Hydrophobicity is a hallmark of immunogenic MHC class I T cell epitopes (APP2P.111)

Abstract

Abstract The molecular mechanisms underlying MHC class I-peptide immunogenicity are not well defined. Here, we investigated the biochemical properties that are associated with immunogenicity from immunogenic (n=5035) and non-immunogenic (n=4853) MHC-I peptides curated from the Immune Epitope Database (IEDB). Using a bioinformatic comparative analysis, we evaluated three amino acid properties (hydrophobicity, side chain mass, and polarity) for an association with immunogenicity within the pMHC dataset. We found a strong bias towards hydrophobic amino acid usage within immunogenic peptides (Spearman ρ = 0.71, P = 4.24 x 10^-4); this difference in hydrophobicity is due to preferential usage of non-polar hydrophobic amino acids in TCR-contact residues for peptides restricted by HLA-A2, H-2Db, H-2Kb (P-values < 0.01).

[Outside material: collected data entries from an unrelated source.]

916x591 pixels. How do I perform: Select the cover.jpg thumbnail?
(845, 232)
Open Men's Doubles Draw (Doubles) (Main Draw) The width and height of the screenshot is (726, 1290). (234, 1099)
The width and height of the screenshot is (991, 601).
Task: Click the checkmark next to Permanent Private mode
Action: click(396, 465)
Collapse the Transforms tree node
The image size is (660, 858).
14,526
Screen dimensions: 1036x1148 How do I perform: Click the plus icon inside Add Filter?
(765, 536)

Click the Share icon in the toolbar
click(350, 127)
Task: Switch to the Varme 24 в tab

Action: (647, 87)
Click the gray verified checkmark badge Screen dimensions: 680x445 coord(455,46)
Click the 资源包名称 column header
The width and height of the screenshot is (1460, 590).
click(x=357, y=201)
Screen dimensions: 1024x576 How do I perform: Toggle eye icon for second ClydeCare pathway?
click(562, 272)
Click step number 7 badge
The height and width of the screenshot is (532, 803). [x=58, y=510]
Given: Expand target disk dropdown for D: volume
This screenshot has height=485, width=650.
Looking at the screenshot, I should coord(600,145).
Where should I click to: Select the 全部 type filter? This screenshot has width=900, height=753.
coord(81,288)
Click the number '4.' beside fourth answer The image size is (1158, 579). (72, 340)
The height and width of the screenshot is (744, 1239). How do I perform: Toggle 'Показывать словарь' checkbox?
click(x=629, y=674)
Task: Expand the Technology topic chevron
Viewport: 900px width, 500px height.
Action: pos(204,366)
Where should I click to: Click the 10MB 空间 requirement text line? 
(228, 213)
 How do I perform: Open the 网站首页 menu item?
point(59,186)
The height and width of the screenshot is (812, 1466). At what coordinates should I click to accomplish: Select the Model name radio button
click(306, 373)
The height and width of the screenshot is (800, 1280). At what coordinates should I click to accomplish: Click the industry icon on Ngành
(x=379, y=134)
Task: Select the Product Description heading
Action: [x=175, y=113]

We used amino acid hydrophobicity to design an artificial neural network (ANN) model of immunogenicity for MHC-I peptides. We trained this model to predict mouse H2Db-restricted immunogenic epitopes for 4 different antigens from LCMV, Adenovirus, and Influenza A virus. Our findings suggest that hydrophobicity of TCR contact residues may be a fundamental biochemical hallmark that favors immunogenicity of MHC/peptide complexes. Incorporating hydrophobicity into epitope prediction algorithms may improve prediction of immunogenic CTL epitopes.